Today is the first day that the “new” Form I-9 must be used by all U.S. employers. The problem? The new Form I-9 is virtually the same as the “old” Form I-9, but the new Form I-9 disallows an entire segment of the authorized legal work population from using documents they previously used to verify their employment eligibility from now doing so. The USCIS displayed a callous indifference to the ability of thousands of people, legally authorized to work in the United States, to obtain and retain employment.
The Form I-9 was revised as the result of a 1998 change in statute pertaining to employment verification (Yes 10 years ago!). The new Form I-9 fails to account for many situations where people are actually authorized for employment: Nothing in the orm I-9 allows for the work authorization most often used by spouses of U.S. citizens or by investors who have created at least 10 new jobs in the U.S. who are still under the “conditional” status that precedes-sometimes for years-issuance of a full green card. Also omitted is the interim work authorization given by regulation to individuals who are waiting for USCIS to complete its slow process of renewing a work-authorized status.

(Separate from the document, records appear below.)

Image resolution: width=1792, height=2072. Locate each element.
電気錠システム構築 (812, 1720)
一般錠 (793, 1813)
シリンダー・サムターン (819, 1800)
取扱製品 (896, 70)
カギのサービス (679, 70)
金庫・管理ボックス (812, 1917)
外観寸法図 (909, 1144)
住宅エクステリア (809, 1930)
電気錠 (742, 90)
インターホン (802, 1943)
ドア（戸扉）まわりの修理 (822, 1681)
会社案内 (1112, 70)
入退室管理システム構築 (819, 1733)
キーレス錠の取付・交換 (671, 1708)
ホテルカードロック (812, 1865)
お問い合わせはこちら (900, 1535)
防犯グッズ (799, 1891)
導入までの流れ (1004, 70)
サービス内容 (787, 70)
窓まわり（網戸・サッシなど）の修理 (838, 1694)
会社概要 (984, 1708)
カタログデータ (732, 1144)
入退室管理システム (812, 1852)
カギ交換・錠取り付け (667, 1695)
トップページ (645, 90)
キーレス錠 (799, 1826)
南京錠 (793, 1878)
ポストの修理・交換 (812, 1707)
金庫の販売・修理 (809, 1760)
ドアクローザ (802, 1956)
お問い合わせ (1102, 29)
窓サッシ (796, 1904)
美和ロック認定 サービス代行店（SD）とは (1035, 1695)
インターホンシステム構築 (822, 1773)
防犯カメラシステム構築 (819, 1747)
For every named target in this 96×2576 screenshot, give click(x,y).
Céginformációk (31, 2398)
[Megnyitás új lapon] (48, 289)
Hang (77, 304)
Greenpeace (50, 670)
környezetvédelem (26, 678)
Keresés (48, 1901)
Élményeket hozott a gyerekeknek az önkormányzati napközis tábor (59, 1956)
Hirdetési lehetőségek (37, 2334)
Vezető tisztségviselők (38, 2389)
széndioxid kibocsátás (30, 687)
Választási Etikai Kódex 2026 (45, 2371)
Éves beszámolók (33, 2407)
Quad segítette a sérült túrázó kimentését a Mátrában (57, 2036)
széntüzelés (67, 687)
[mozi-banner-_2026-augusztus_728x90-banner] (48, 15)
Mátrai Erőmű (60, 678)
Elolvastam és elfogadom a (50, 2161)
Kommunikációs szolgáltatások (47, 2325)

People given haven in the U.S. under Temporary Protected Status (TPS) have no way under the form to document to an employer the automatic extension of work authorization that USCIS declares when TPS designation is extended. The list goes on, and is shockingly long.
These situations are not technicalities. They represent real people with legal, work-authorized status in the U.S. The real shame is that the USCIS has spent a decade trying to develop this form, and still managed to ignore these key issues. While the prior Form also did not account for these situations, guidance and interim measures were developed to cover them. Those measures all appear to go out the same door through which the new form enters. Many thousands of people with the right to work in the U.S. will not be able to document that right, and employers are left with no indication of how to handle these employees.
DHS and USCIS delayed implementation of this form once for 60 days in order to allow for more public comments, but have elected to go forward with the form unchanged notwithstanding significant criticism of the form and its legal inadequacies. The USCIS needs to further defer implementation of this “new” Form I-9 until it can issue a truly useable form with proper instructions. The fact that a one page form, used by all U.S. employers, requires a 65 page “handbook” to fill it out correctly, is yet one more indication of broken immigration system.